Court Opinion

ID: 4902324
Source: CourtListenerOpinion
Date Created: 2021-09-03 00:51:06.377951+00
Date Added: 2024-06-11T08:12:58.300710
License: Public Domain

ON MOTION FOR REHEARING.
GRAVES, Presiding Judge.
Appellant complains in his motion for rehearing herein because of the “inherent unreliability” of the testimony of the three young girls as to the appellant’s identity.
It was shown by the testimony of the little girl who was the complainant in this matter that appellant accosted her and her two companions and invited them to get into the car with him, which they refused to do. She positively identified him as the man who afterwards told her that he was a constable; that she had no right to be out on the street at that time, and told her to get in his car; that she did so under the impression, so she said, that he was an officer and that he had a right to tell her what to do. She testified very clearly in the matter that she was fourteen years of age at the time.

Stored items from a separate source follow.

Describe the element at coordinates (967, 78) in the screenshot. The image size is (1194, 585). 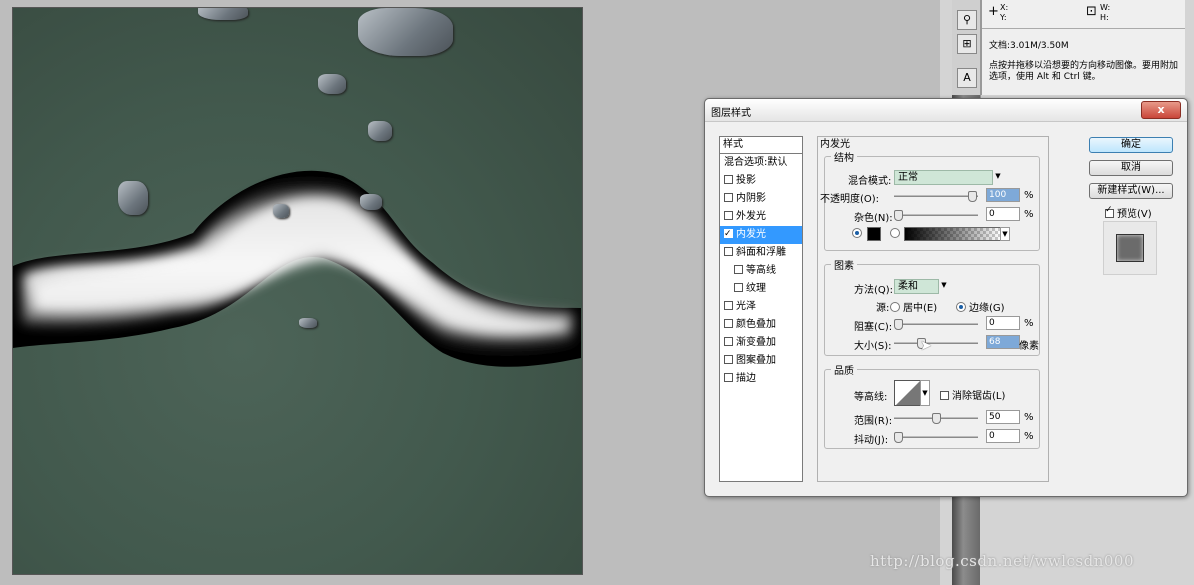
I see `text-tool-icon: A` at that location.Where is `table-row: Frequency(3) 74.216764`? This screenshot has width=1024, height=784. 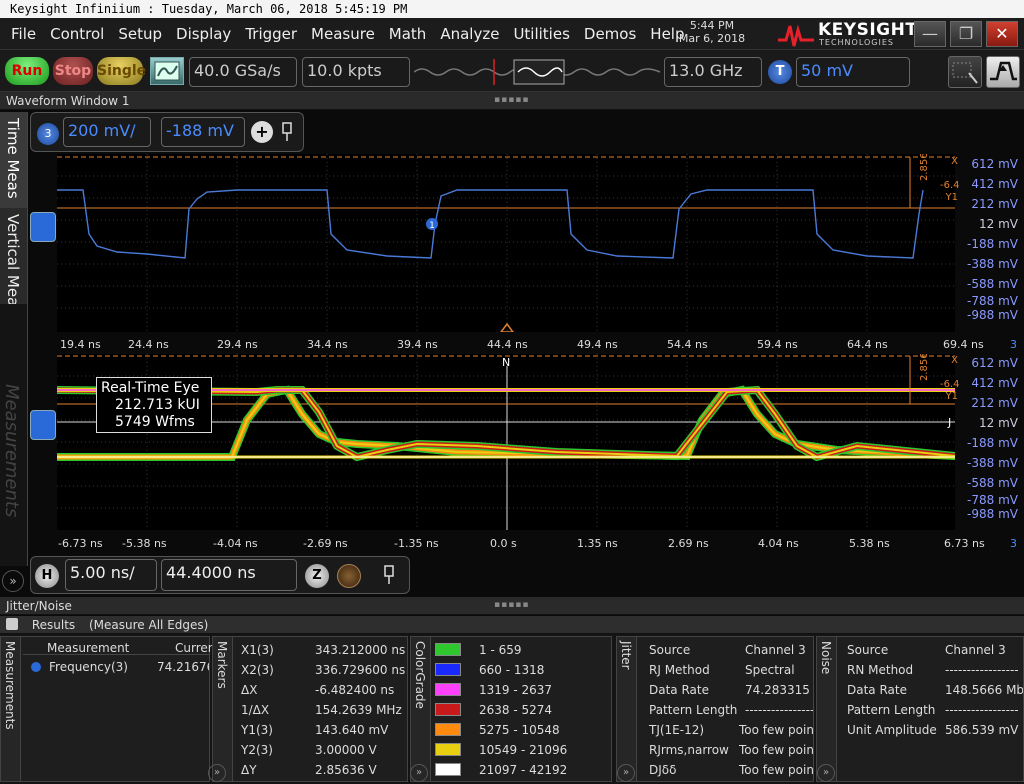 table-row: Frequency(3) 74.216764 is located at coordinates (116, 667).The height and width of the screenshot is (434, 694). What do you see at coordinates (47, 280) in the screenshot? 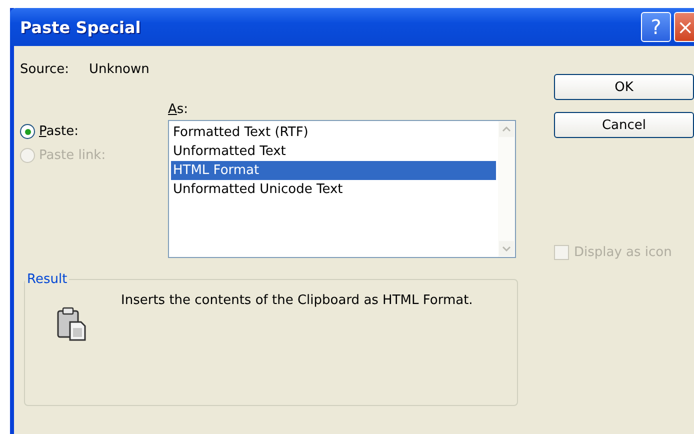
I see `result-title: Result` at bounding box center [47, 280].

She told about the assault made upon her by the appellant and described her condition immediately after the assault as testified to by the other witnesses. There were two smaller girls with her at the time that appellant first accosted them and these two girls also identified appellant as the man who attempted to get them into his car to ride with him at their first meeting. The injured girl was ■ in the ninth grade at school and evidently was clear in her mind *387as to the identity of the appellant. We see no “inherent unreliability” in her testimony as detailed before the jury. We find no confusion shown in her statements on the trial. She also definitely identified appellant in the line-up of five men presented before her, and all three witnesses finally identified him as the person who attempted to get them into his automobile at his first contact with them. Under the circumstances, we do not feel disposed to say that we find any unreliability in the state’s testimony.
We think the matters were properly disposed of in our original opinion, and the motion for rehearing is therefore overruled.